Stored data:
########

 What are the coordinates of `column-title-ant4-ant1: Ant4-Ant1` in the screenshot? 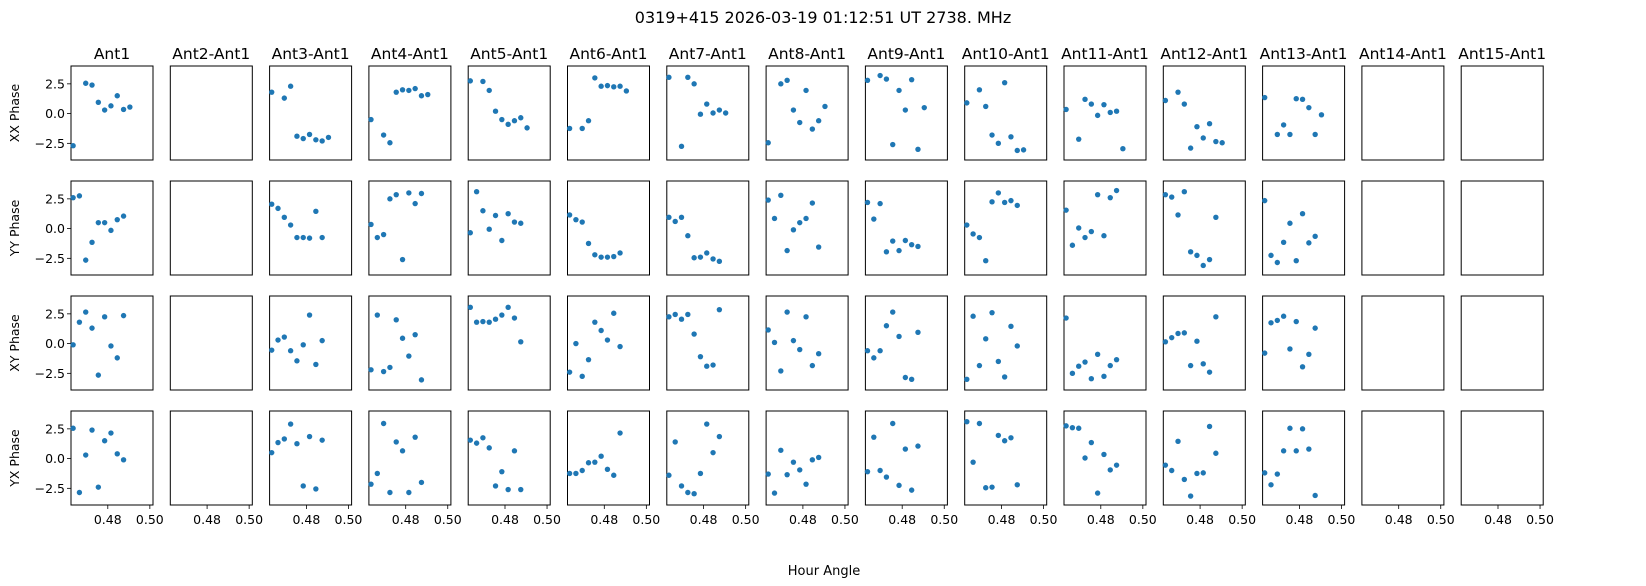 It's located at (410, 54).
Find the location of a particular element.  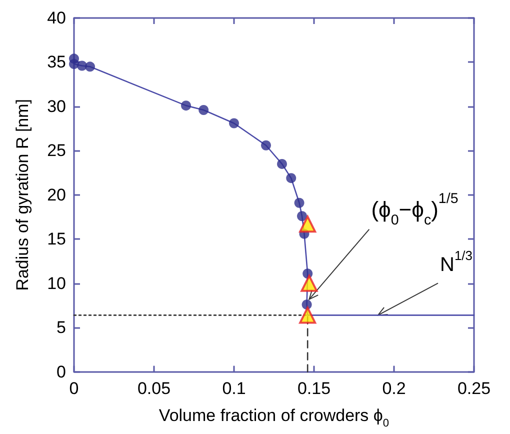

y-tick-label: 15 is located at coordinates (56, 240).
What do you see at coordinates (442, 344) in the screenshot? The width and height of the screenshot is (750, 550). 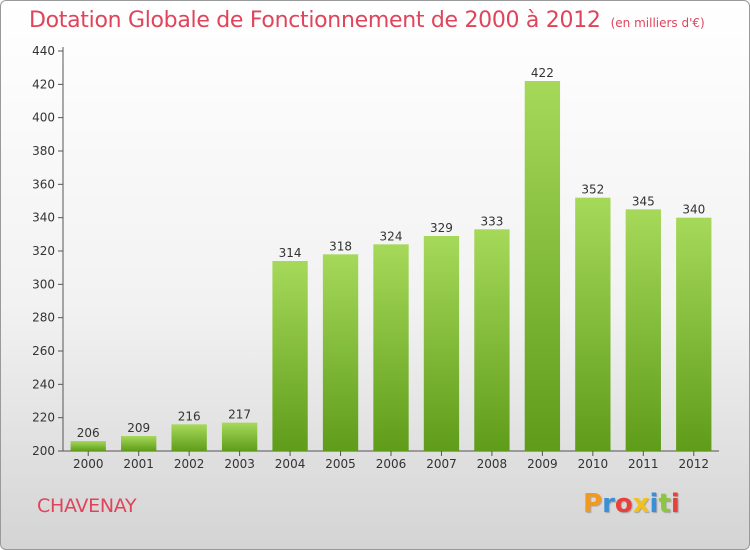 I see `bar-2007` at bounding box center [442, 344].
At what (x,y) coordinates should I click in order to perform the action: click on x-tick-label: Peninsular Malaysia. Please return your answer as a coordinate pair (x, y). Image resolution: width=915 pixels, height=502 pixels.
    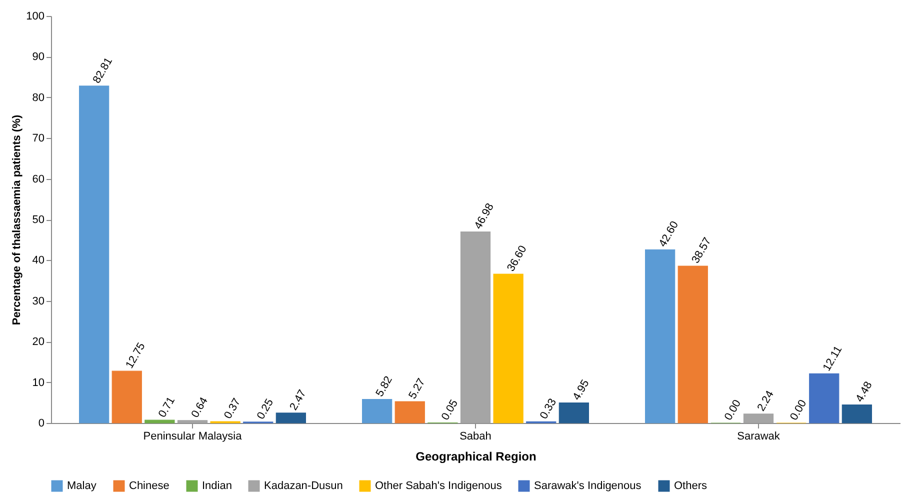
    Looking at the image, I should click on (193, 436).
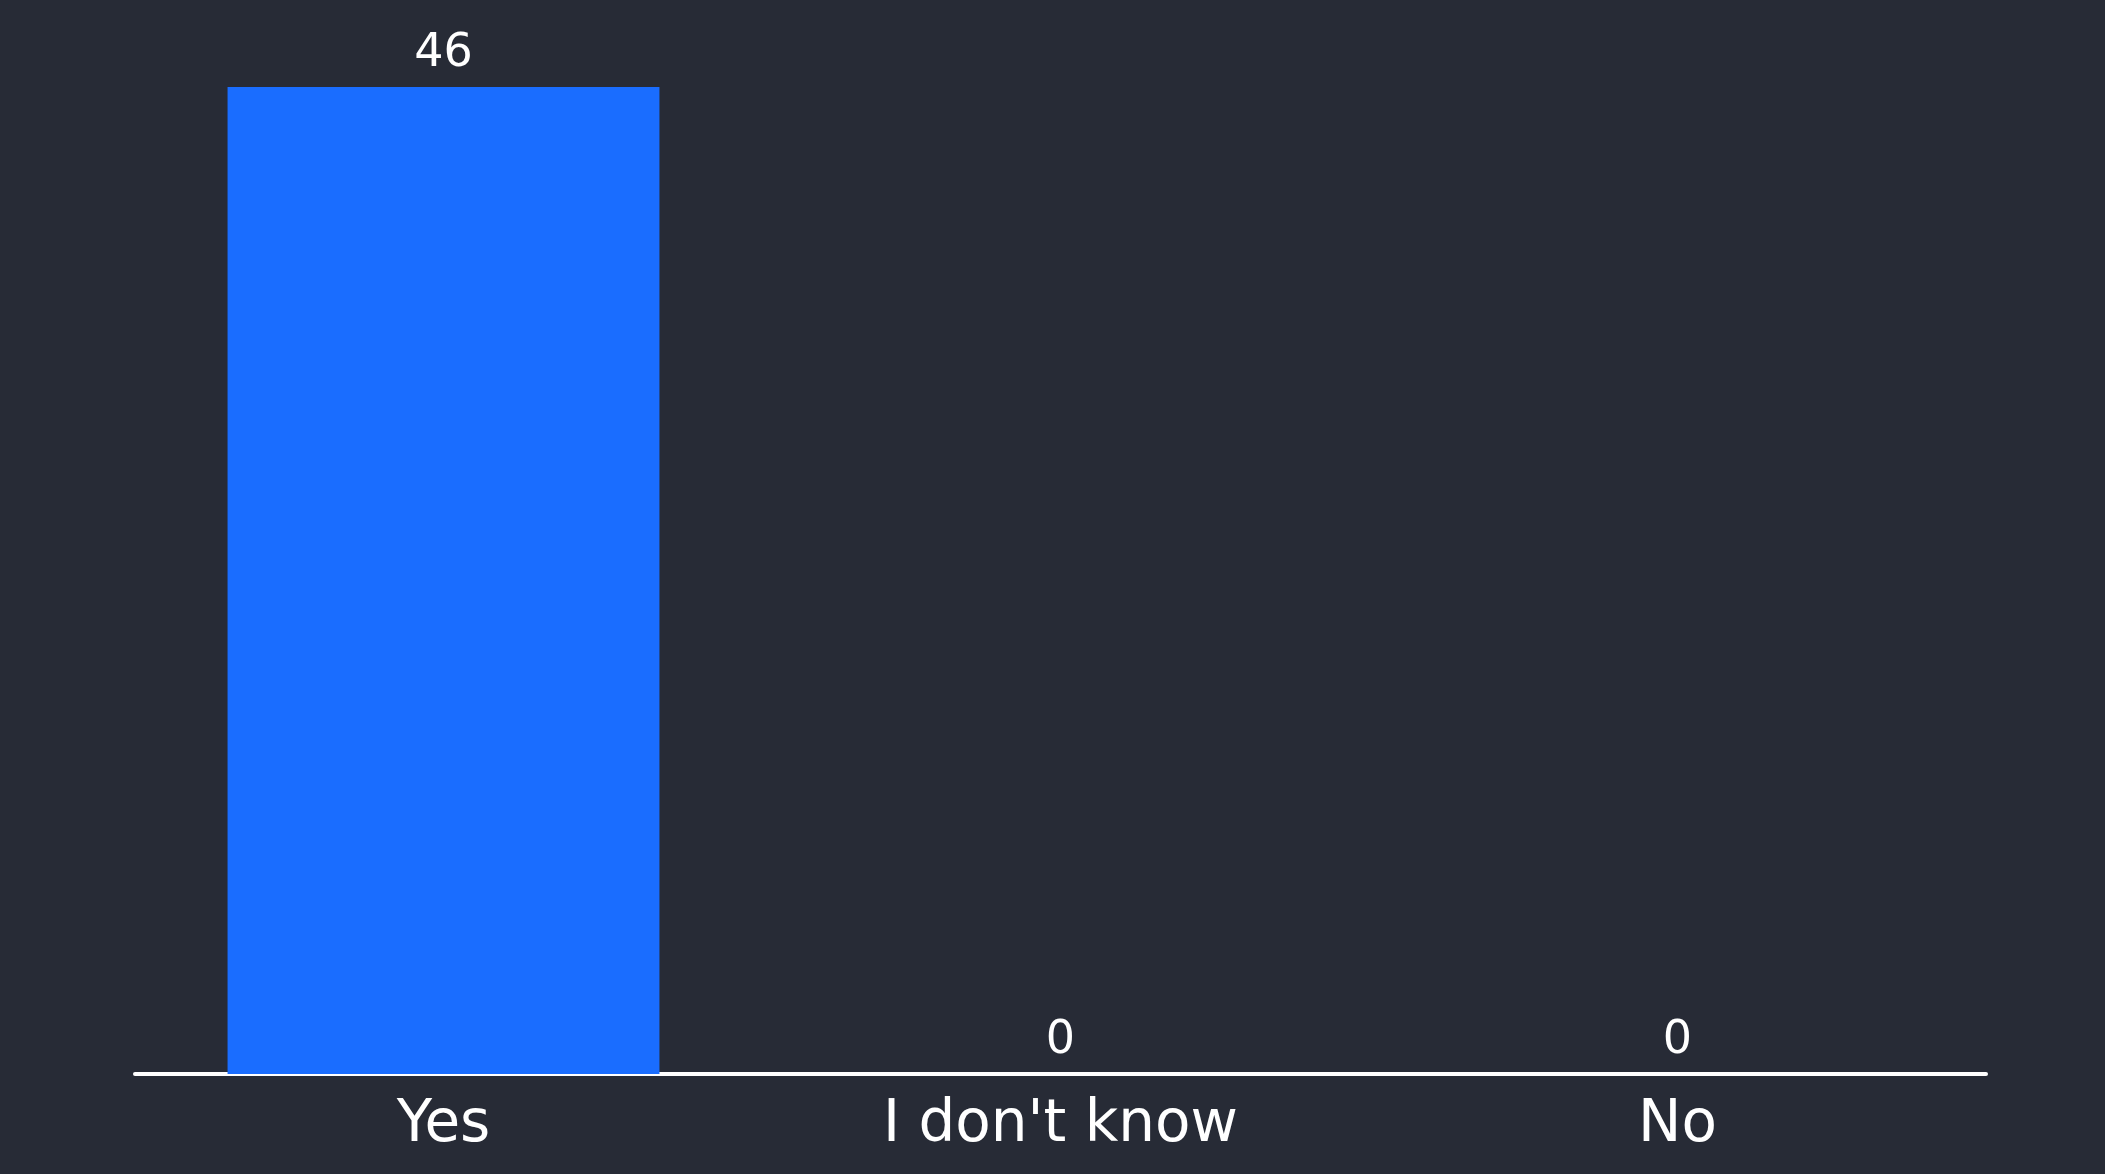 The image size is (2105, 1174). What do you see at coordinates (1060, 1121) in the screenshot?
I see `x-tick-label: I don't know` at bounding box center [1060, 1121].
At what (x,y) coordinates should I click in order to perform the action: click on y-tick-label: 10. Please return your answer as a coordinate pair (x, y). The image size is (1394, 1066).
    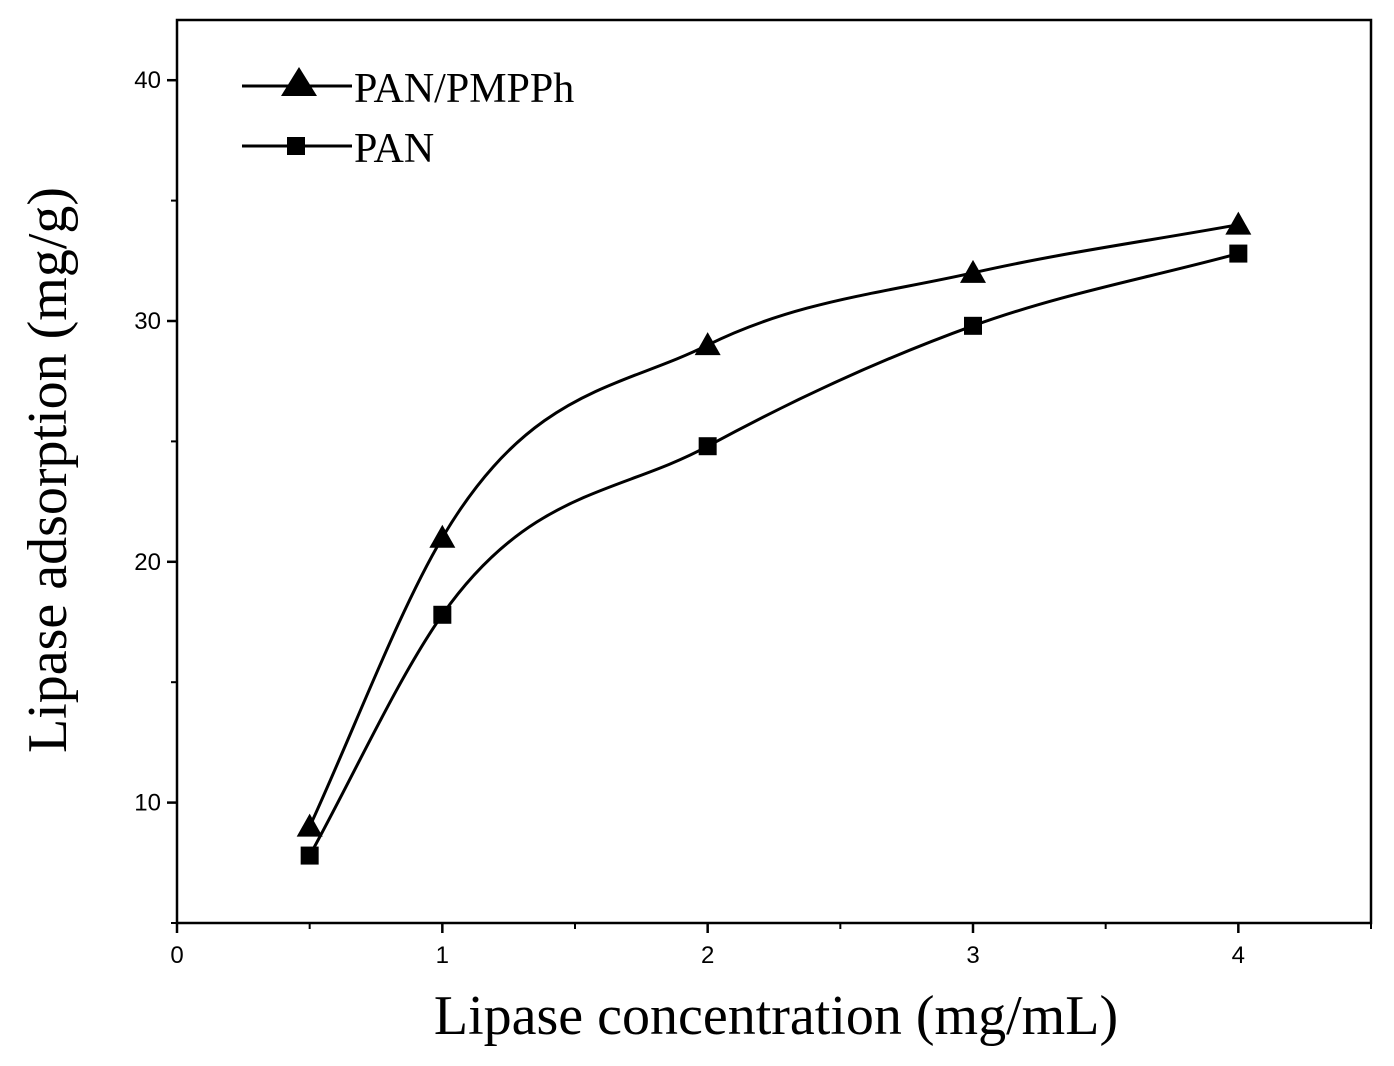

########

Activity: Identify every line in the material above that contains the word "Please" and copy those lines. Letter case counts.

Reply:
At what (x,y) coordinates should I click in order to perform the action: click on x-tick-label: Peninsular Malaysia. Please return your answer as a coordinate pair (x, y). Image resolution: width=915 pixels, height=502 pixels.
At what (x,y) coordinates should I click in order to perform the action: click on y-tick-label: 10. Please return your answer as a coordinate pair (x, y). The image size is (1394, 1066).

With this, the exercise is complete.